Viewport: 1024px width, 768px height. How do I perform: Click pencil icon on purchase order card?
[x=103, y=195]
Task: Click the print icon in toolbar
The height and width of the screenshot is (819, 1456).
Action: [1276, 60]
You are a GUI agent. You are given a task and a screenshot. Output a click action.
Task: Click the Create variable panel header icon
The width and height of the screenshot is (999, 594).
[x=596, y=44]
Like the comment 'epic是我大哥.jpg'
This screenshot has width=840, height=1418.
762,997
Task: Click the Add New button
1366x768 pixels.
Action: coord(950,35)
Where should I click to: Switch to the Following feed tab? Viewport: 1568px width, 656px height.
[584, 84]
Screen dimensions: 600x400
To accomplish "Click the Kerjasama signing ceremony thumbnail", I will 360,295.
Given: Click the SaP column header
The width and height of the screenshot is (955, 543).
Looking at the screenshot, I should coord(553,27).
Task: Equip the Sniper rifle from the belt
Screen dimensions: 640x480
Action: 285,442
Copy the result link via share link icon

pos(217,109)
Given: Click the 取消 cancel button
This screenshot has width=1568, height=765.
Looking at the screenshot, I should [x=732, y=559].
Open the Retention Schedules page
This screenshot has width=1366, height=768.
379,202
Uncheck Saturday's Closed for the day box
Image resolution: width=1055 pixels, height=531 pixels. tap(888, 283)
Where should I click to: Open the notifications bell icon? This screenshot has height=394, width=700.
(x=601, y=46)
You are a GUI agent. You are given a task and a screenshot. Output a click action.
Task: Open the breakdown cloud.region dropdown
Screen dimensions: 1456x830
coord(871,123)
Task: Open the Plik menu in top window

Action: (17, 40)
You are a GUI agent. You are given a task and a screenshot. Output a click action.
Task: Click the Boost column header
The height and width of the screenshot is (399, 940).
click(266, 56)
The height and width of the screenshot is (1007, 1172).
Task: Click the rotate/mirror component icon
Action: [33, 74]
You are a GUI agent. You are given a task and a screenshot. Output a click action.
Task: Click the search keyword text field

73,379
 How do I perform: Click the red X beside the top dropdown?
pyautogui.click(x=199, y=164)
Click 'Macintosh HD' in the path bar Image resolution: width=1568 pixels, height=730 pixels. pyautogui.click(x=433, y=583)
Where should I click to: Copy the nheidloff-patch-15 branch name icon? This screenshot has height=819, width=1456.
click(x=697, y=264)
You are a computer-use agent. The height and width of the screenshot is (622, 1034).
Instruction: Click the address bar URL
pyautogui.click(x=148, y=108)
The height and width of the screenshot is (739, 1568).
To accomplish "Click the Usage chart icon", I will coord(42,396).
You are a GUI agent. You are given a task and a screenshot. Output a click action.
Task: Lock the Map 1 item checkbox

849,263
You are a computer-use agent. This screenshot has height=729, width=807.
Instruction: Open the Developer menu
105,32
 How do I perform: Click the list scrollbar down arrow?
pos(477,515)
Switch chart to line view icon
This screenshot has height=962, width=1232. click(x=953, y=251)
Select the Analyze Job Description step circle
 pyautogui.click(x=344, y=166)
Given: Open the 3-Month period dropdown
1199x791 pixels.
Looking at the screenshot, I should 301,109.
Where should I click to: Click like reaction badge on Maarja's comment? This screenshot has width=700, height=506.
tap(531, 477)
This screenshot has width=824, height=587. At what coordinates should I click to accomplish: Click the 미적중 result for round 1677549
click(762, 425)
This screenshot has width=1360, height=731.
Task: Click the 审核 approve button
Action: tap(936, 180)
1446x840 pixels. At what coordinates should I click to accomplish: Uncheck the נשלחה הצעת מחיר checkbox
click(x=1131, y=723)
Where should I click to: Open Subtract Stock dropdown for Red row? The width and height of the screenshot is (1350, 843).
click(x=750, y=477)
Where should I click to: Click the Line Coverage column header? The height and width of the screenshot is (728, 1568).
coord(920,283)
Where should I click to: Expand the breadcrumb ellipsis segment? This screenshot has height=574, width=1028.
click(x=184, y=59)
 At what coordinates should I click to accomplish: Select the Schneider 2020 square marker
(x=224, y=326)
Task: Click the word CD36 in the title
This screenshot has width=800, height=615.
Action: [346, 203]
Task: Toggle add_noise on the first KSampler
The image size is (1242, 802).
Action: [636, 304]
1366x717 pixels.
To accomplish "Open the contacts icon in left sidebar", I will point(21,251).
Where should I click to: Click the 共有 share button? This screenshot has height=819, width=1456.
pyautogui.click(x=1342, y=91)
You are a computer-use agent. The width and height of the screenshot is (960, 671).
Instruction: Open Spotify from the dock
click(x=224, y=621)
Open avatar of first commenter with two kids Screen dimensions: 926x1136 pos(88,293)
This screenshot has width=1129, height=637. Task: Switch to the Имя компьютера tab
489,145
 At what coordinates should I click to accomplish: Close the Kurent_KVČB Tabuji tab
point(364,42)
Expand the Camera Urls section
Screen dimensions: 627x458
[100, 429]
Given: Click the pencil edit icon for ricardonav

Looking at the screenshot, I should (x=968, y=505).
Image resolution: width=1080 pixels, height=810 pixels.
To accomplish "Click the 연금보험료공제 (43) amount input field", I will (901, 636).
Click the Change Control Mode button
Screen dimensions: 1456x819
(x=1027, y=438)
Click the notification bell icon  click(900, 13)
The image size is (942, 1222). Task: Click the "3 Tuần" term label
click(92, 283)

---

Lay out the items above as a Markdown table with the columns Row and Line. Start at the first line of the items and stop at the line containing "Action: [1276, 60]", including both ends and leaving out blank lines.

| Row | Line |
|---|---|
| 1 | Viewport: 1024px width, 768px height. How do I perform: Click pencil icon on purchase order card? |
| 2 | [x=103, y=195] |
| 3 | Task: Click the print icon in toolbar |
| 4 | The height and width of the screenshot is (819, 1456). |
| 5 | Action: [1276, 60] |